I completely agree with Dave Bruno that payment diminishes authenticity. Shoppers want to see content from ordinary citizens: how they are engaging with and using products, looking for creative ideas that could apply to their situation, and seeking intel about potential red flags. The more authentic, real, in-the-moment content from an individual who doesn’t make $20 million per year, who isn’t an athlete, and who isn’t a TV celebrity goes a long way in generating trust, endearment and viral velocity.

Lisa Goller

When users voluntarily create content, it’s about expressing themselves rather than cashing in. Raw, unrefined content by “real people” can seem more trustworthy than slick productions by paid influencers. Trust sells products – especially online.

Conversely, users with terrific content and a large following may feel entitled to payment.
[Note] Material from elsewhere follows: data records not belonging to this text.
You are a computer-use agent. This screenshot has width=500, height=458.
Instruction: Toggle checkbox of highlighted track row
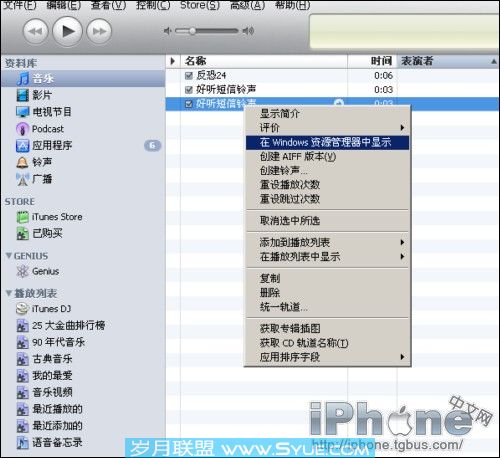click(189, 104)
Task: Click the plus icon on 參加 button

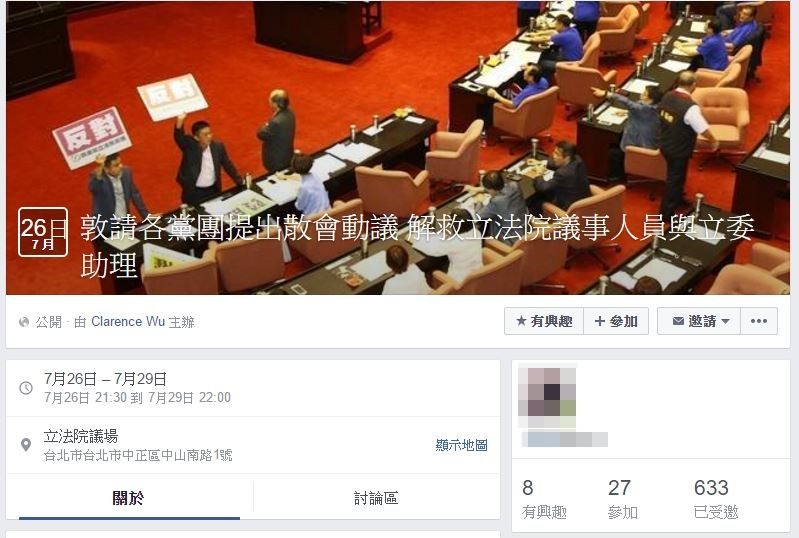Action: [x=599, y=321]
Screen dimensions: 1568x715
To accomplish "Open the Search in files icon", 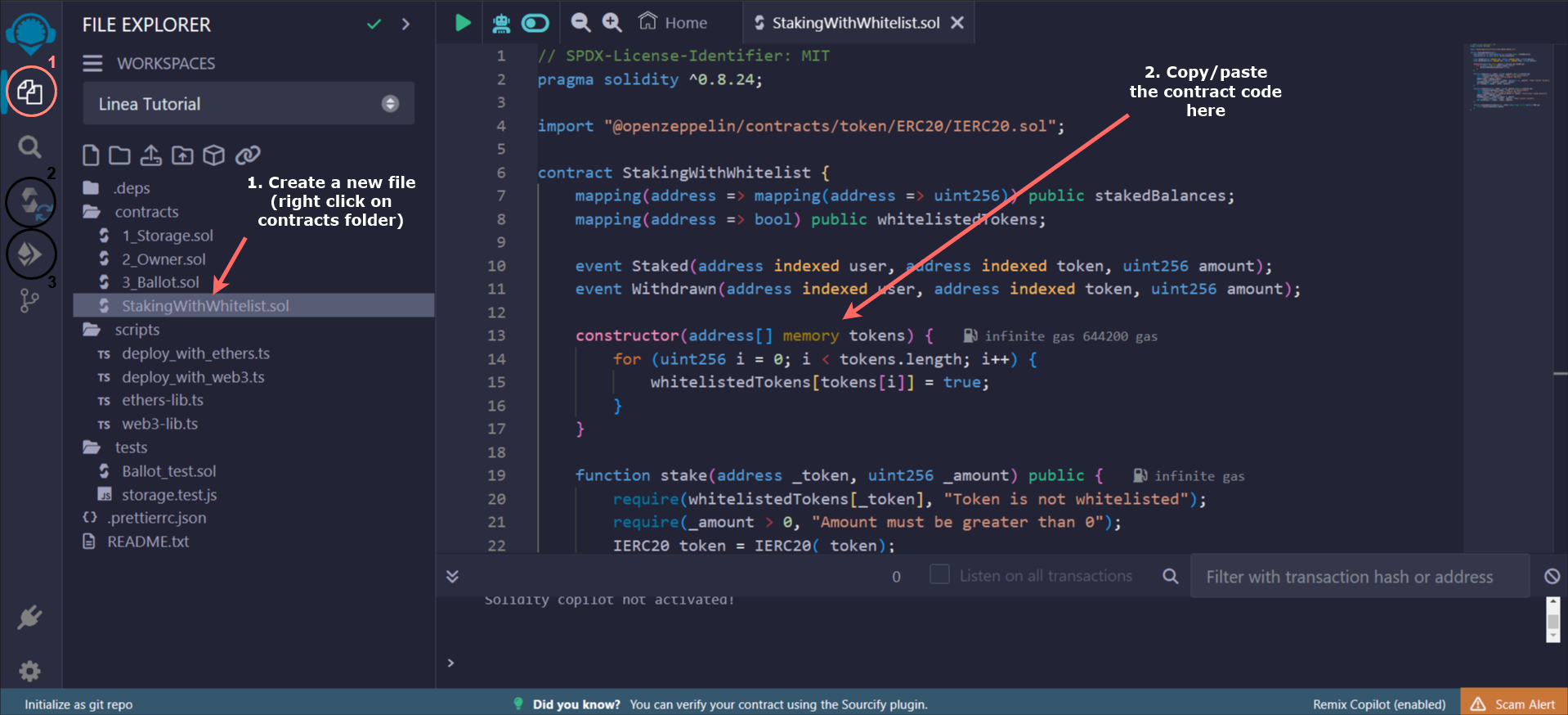I will pos(30,147).
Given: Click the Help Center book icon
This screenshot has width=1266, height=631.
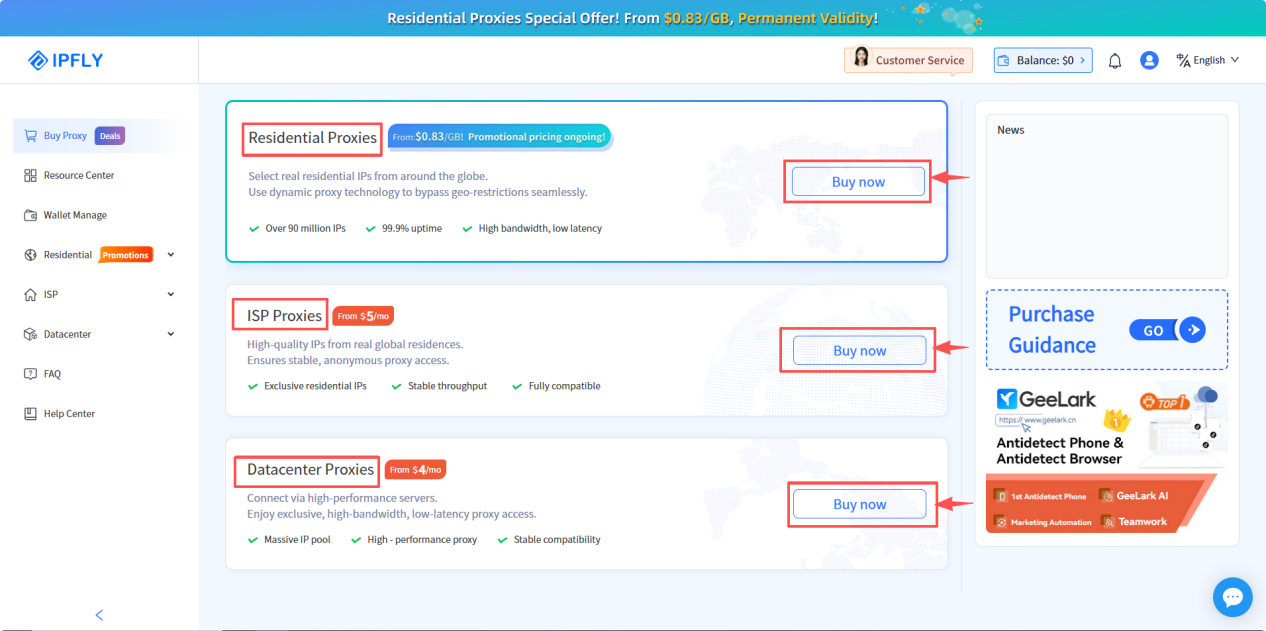Looking at the screenshot, I should [30, 414].
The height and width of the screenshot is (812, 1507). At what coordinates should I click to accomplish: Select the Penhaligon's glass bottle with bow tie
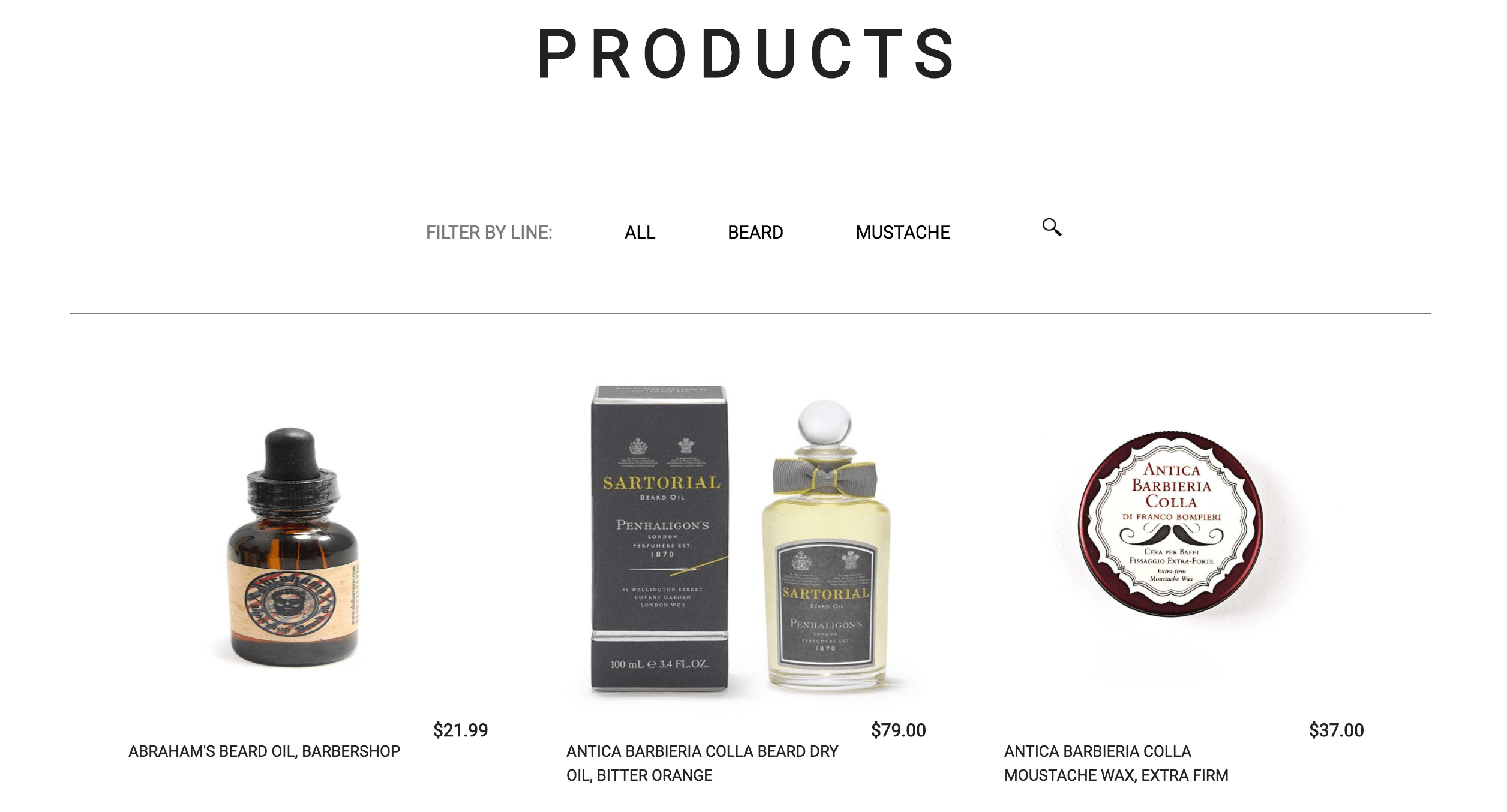[826, 545]
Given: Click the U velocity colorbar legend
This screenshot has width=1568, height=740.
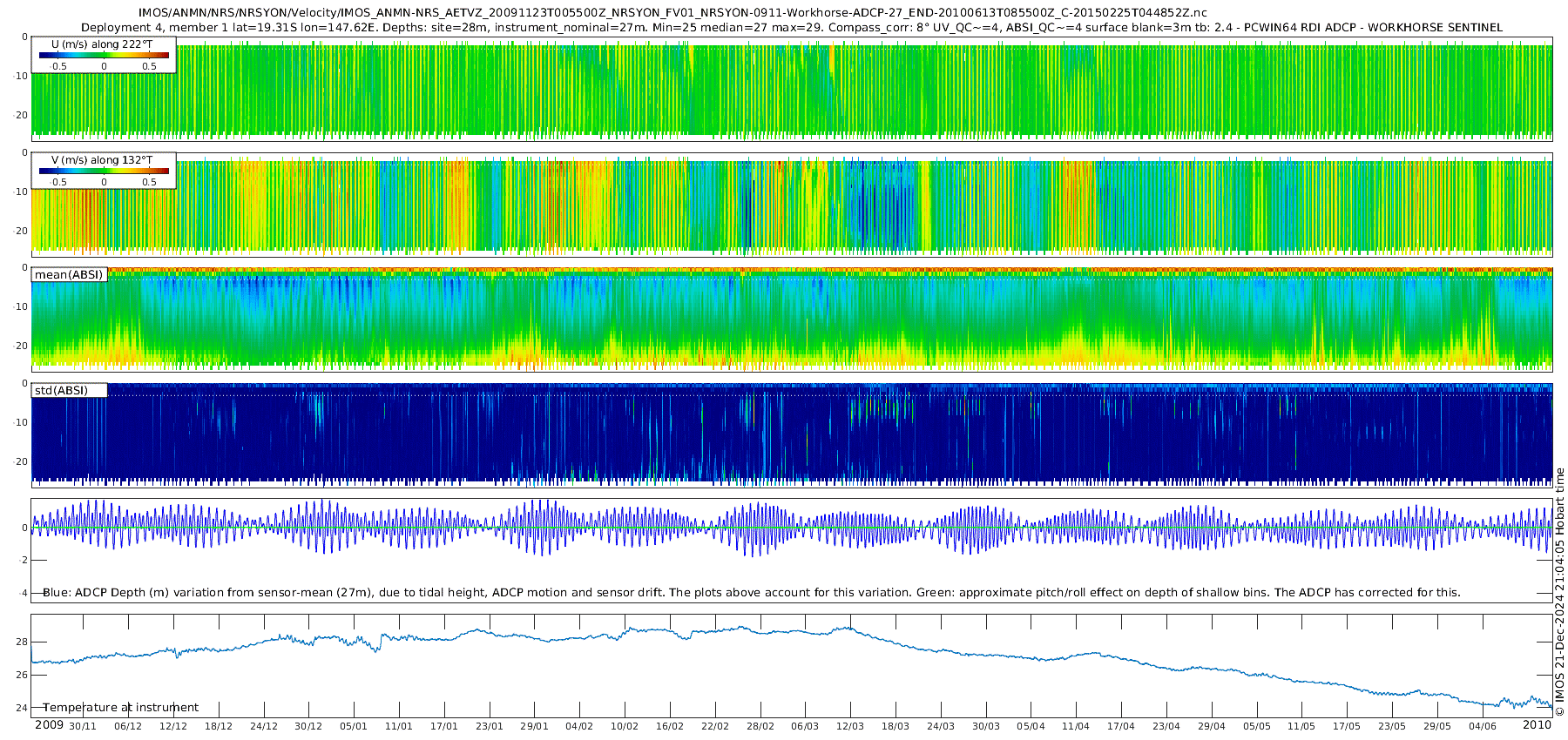Looking at the screenshot, I should 104,55.
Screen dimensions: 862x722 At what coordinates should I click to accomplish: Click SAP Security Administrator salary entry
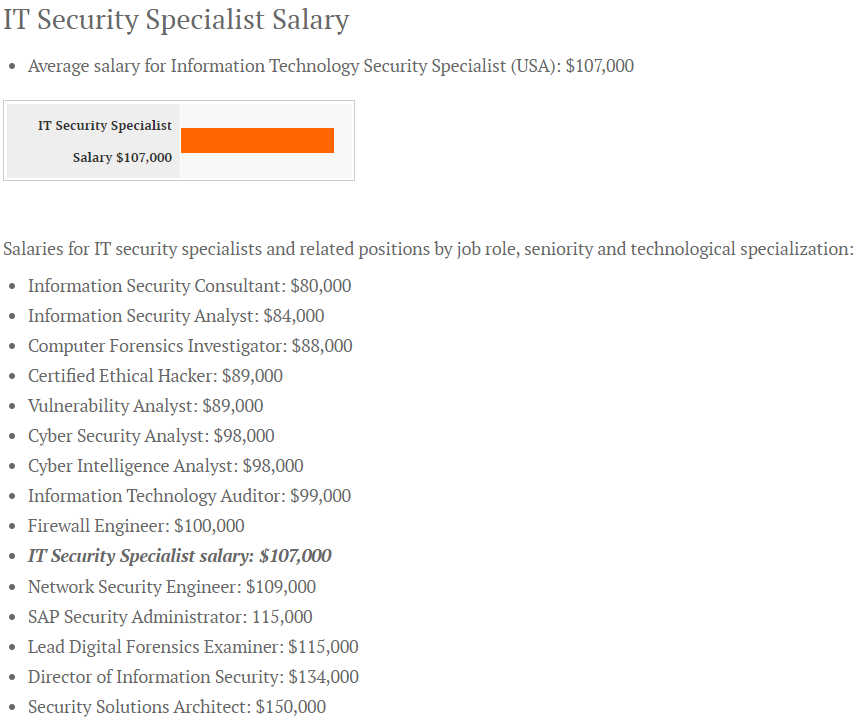tap(170, 617)
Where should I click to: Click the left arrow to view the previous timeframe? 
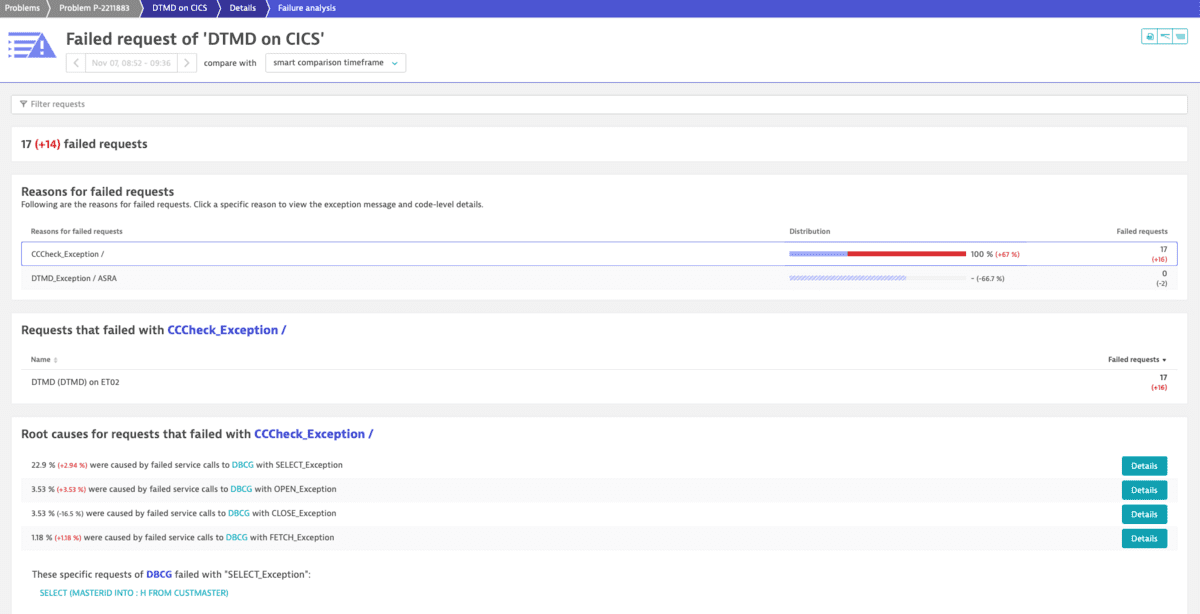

Their creations extend brand reach among their networks, decreasing brands’ user acquisition costs. Now Facebook is paying content creators $1 billion as commissions for content that leads to purchases.

For now, payment to content creators isn’t necessary but competitive plays like Facebook’s may change that.

Shep Hyken

I have no problem with paid UGC. It’s no different than a celebrity endorsing a product on television. However the brand must be careful to use influencers who have integrity. It’s that simple. And then there is the UGC from the typical customer that is given an incentive to leave a comment. I’m okay with that as well. Some argue that compensation and incentives creates a bias. I don’t think it makes much of a difference. Over time, the ratings and comments from consumers will tell the true story.

Ryan Mathews

In the same way it is often hard to separate “entertainment” from “news” it is difficult to draw a clear line between authentic content (free UGC) and brand propaganda (paid UGC). I think we will continue to see a decline in the overall effectiveness of influencers, but I think there is a much larger prior question that we should be asking. What happens when consumers — individual people — begin understanding the commercial value of all their data and information and start selling it, directly or through a broker? If consumers begin to see their posts as a potential revenue stream it will be a whole new ballgame.

Patricia Vekich Waldron

Paying for content inherently makes it less authentic, which is what consumers respond best to. That’s one big reason that slick big-time influencers are less attractive and effective.

Brian Cluster

I agree with Dave Bruno and really think twice before paying for user-generated content. Consumers are picking brands not only on the visual appeal of the Instagram posts, but also on their authenticity. Brands and retailers may want to find another way to recognize them such as a super fan day or other engagement activities that they may value. This way keeps it real and not tied to a payment scheme.

"Raw, unrefined content by 'real people' can seem more trustworthy than slick productions by paid influencers. Trust sells products – especially online."